### Lesetext
===
Eine nicht ganz ernst gemeinte Frage: Hat sich jemand gegen den Weltuntergang versichern lassen?

Nein, wenn er eingetreten wäre, hätten wir die Versicherung wohl eher nicht auszahlen können. So eine Versicherung wäre sittenwidrig, wir dürften sie gar nicht abschließen.

Die Vienna Insurance Group ist die Nummer eins am Versicherungsmarkt in Osteuropa. Die Wirtschaftsprognosen 2013 sind nicht besonders gut. Was bedeutet das für Ihr Geschäft?

"Dinge, die wir nicht verstehen, machen wir nicht", sagt Hagen.

Bei allem Respekt vor den Wirtschaftsforschern, ich bin da optimistischer für die Region. Es ist ein bisschen wie in dem Witz, in dem zwei vor einem Löwen davonlaufen. Es ist nicht notwendig, dass man schneller ist als der Löwe, sondern nur schneller als der andere. CEE, das neue Europa, ist schneller als "Alt-Europa".

Was macht Sie da so sicher?

In der Ukraine liegen die Pro-Kopf-Ausgaben für Versicherungen bei 45 Euro, in Rumänien bei 100, in Österreich bei 2000. Wenn sich das nur in der Ukraine auf 100 Euro hebt, würde das schon ein zusätzliches Prämienvolumen von 2,5 Milliarden Euro bedeuten, oder, bezogen auf unseren angestrebten Marktanteil, knapp 500 Millionen für die VIG. Wo wäre das im Westen zu machen? Wir verfolgen hier einen langfristigen Ansatz.
===
### Vorliegende Angaben
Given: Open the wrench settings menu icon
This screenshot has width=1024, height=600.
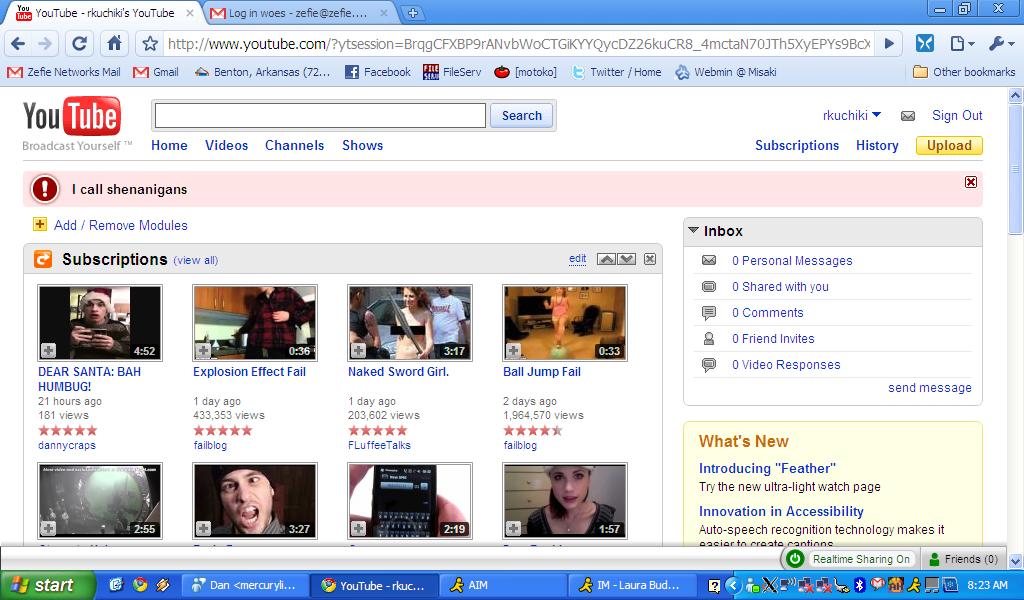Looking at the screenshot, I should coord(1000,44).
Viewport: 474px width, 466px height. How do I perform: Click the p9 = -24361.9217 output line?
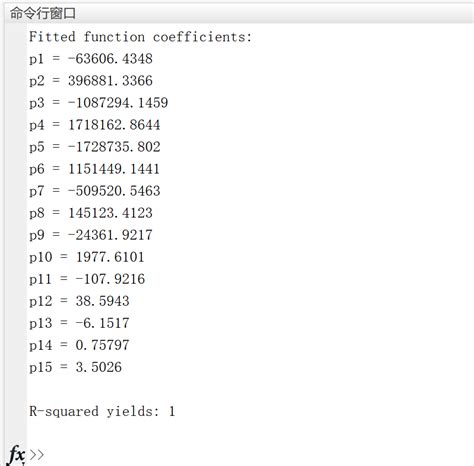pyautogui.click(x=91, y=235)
===
### Aufgabe A
Welche Länder werden im Interview zur Vienna Insurance Group mit Namen genannt? Zähl sie alle auf.
### Aufgabe B
Schreib das Interview zur Vienna Insurance Group nach seinem letzten Satz weiter.

### Antwort A
Ukraine, Rumänien, Österreich

### Antwort B
Aber in Osteuropa gibt es zusätzlich noch politische Risiken, etwa in Ungarn und Rumänien.

Schauen wir uns Italien oder Spanien an. Sind das keine krisenhaften Situationen? Vertrauensverlust ist kein Privileg von Rumänien. Auch bei uns ändern sich Rahmenbedingungen. In Österreich wurde die steuerliche Bindungsfrist im Einmalerlagsbereich von 10 auf 15 Jahre angehoben und prompt sinken die Einmalerläge dramatisch. Das Paradoxe ist, dass der Staat damit sogar auf Steuereinnahmen verzichtet. Wir haben davor gewarnt, es ist trotzdem gemacht worden. Generell ist also die Vorstellung eines "Wilden Ostens" falsch.

Ein Teil der osteuropäischen Länder, in denen die VIG tätig ist, ist in der EU, ein anderer nicht. Manche gehören zur Eurozone, andere nicht. Macht das nicht eine Einschätzung enorm schwierig?

Aber alle orientieren sich an der EU, und die bildet dort eine supranationale Instanz, die zumindest als Leitlinie wirkt. Die vergleichbaren Wachstumsregionen Asien und Lateinamerika haben ein solches Gebilde nicht, da tut jeder was er will. Osteuropa ist robuster geworden.

Insgesamt wird der Bankvertrieb für die Versicherungsprodukte immer wichtiger. Nun reduzieren auch heimische Banken ihr Engagement in Osteuropa. Hat auch das keine Auswirkungen?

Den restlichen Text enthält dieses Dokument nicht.